The speculation was given greater attention in local and foreign media who cited a tweet by the head of the Kremlin-funded RT channel Margarita Simonyan about the significance of the date, which said that the Taliban is "good not only at generating memes but also at trolling."

Meanwhile, Kremlin spokesman Dmitry Peskov said Russia would not send a delegation to any inauguration whose date neither Moscow nor the Taliban has yet confirmed.

Russian Foreign Minister Sergei Lavrov
Russian Foreign Minister Sergei Lavrov in Moscow on September 9, 2021. He said there are no immediate plans for an inauguration of the Taliban cabinet.

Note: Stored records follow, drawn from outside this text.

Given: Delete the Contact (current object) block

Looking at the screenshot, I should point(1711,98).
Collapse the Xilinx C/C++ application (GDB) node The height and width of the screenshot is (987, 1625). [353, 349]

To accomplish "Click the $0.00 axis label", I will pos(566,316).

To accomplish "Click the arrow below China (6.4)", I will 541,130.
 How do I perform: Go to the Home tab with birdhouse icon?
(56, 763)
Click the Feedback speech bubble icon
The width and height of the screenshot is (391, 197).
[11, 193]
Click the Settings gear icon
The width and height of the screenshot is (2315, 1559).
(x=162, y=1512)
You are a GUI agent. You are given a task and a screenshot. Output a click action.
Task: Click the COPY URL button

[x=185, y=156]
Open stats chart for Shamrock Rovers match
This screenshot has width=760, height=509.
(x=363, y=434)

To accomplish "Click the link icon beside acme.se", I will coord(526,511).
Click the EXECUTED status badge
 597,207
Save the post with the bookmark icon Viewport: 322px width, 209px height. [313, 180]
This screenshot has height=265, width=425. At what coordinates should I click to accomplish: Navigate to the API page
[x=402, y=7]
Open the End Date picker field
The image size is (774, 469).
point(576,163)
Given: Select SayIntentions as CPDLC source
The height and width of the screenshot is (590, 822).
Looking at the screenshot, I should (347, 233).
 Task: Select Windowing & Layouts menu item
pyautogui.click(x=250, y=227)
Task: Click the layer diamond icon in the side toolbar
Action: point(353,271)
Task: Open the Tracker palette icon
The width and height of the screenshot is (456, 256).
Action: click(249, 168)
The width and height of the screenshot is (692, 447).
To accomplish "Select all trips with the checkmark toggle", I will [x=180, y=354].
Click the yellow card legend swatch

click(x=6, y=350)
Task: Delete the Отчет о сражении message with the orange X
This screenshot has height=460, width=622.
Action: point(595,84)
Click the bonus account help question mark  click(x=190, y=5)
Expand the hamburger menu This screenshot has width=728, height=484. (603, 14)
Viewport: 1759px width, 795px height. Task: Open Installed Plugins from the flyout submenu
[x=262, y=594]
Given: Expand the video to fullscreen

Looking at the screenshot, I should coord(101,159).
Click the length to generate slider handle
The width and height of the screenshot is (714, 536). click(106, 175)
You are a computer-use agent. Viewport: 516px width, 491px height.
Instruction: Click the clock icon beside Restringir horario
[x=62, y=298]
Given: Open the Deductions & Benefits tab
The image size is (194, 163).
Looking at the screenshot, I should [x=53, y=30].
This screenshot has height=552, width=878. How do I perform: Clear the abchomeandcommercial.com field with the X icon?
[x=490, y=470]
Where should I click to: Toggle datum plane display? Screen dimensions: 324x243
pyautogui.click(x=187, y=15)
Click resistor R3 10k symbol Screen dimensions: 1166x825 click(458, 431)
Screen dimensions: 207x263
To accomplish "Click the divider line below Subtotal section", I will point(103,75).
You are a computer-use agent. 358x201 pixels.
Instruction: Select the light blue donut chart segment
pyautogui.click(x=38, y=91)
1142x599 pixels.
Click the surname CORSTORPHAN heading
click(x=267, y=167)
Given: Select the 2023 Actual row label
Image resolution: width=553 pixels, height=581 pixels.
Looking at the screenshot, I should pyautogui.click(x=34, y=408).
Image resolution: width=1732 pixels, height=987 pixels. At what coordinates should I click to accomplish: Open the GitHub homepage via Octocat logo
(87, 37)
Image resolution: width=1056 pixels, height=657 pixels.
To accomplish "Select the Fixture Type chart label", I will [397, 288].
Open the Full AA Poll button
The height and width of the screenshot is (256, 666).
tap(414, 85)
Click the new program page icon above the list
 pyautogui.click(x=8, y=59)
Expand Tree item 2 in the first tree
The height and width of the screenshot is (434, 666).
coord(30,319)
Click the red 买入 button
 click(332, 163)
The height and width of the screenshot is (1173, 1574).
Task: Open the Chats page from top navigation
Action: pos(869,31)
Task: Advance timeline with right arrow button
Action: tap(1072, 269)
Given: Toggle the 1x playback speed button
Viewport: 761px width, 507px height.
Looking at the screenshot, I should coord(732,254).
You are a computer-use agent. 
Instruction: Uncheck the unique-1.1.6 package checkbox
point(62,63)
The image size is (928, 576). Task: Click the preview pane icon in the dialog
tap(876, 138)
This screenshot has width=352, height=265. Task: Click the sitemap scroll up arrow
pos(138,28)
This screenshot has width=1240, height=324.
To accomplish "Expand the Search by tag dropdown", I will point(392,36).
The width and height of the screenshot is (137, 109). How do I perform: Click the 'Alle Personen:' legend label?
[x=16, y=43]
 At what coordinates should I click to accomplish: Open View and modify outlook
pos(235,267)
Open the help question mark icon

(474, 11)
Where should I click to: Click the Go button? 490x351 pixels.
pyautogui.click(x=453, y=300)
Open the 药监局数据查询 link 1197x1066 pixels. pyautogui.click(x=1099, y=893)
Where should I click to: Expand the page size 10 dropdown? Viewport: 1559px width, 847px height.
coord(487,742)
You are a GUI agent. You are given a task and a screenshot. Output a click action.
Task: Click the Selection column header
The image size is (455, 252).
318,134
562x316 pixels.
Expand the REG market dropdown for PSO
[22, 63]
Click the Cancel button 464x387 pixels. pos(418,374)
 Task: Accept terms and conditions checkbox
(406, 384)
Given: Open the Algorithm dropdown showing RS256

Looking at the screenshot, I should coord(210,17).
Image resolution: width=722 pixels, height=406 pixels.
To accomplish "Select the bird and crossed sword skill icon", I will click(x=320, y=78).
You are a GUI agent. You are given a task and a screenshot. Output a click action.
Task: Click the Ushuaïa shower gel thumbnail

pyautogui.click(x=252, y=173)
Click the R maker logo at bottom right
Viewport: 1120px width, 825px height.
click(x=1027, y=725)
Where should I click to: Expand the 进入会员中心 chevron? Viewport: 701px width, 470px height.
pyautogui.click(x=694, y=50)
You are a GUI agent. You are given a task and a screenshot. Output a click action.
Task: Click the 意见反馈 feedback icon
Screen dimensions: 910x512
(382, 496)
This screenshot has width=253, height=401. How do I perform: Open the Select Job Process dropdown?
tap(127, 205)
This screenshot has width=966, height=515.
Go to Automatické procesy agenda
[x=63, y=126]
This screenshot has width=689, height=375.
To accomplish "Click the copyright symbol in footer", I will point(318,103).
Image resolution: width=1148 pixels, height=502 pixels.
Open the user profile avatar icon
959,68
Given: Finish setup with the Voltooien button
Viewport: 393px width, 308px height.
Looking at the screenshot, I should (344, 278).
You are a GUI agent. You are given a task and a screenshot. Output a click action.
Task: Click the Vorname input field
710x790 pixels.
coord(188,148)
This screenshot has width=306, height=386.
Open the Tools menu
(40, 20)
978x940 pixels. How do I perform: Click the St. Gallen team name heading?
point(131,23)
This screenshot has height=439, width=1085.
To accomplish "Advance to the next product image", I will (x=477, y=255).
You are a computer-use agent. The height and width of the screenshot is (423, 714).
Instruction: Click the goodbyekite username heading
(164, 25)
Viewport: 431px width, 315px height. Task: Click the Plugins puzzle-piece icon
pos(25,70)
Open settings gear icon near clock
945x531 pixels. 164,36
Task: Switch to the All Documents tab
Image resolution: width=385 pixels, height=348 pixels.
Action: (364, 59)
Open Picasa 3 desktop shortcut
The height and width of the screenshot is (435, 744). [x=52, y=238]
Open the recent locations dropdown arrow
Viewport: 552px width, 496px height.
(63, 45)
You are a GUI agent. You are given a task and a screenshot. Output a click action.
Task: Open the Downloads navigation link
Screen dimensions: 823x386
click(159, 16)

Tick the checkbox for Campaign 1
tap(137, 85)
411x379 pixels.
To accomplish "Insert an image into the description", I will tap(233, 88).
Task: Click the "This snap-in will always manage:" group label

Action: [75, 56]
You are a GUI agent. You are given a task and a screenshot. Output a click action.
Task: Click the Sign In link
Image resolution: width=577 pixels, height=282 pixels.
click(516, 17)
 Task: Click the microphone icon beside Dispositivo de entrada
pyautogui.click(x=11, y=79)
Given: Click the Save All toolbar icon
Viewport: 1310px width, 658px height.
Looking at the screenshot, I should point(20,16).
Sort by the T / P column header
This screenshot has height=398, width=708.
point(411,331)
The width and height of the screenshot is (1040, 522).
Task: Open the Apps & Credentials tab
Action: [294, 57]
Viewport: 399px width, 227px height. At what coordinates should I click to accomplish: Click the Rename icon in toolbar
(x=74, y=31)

ALEXANDER NEMENOV/Getty

But on Friday, Sergei Lavrov said Russia "did not refuse" to take part in any inauguration because "there will simply be no inauguration."

He said that the Taliban "are changing their plans every day, including with regard to the inclusiveness of the political process," as well as the inauguration of the government.

"They [the Taliban] announced the inauguration, then they revise these plans," he said.

"We never intended, I will tell you honestly, to recommend our leadership to be at the inauguration, represented by a delegation from Moscow," he said, saying that the presence of an ambassador in Kabul would suffice.

"This, in my opinion, is an obvious problem, which is that they [the Taliban] themselves are still confused about what they need to do in a priority order," he said according to news agency Tass.

Russian President Vladimir Putin has said he hoped for the swift integration of the Taliban into the international community, which would allow for the rebuilding of the country.

Moscow designates the Taliban as a terrorist organization but has committed to retaining a diplomatic presence in Kabul and is in contact with Afghan factions as it sees an opportunity in the country following the exit by the U.S.

Russia has been critical of the exit by the U.S. of Afghanistan following a 20-year campaign that Putin said had achieved "zero"

Meanwhile, in an op-ed in Gazyeta.ru on Saturday, the former Russian President Dmitry Medvedev suggested that Moscow would play a key role in Afghanistan in the future as he condemned the U.S. exit from the country as well as its war on terror which started in the wake of the 9/11 attacks.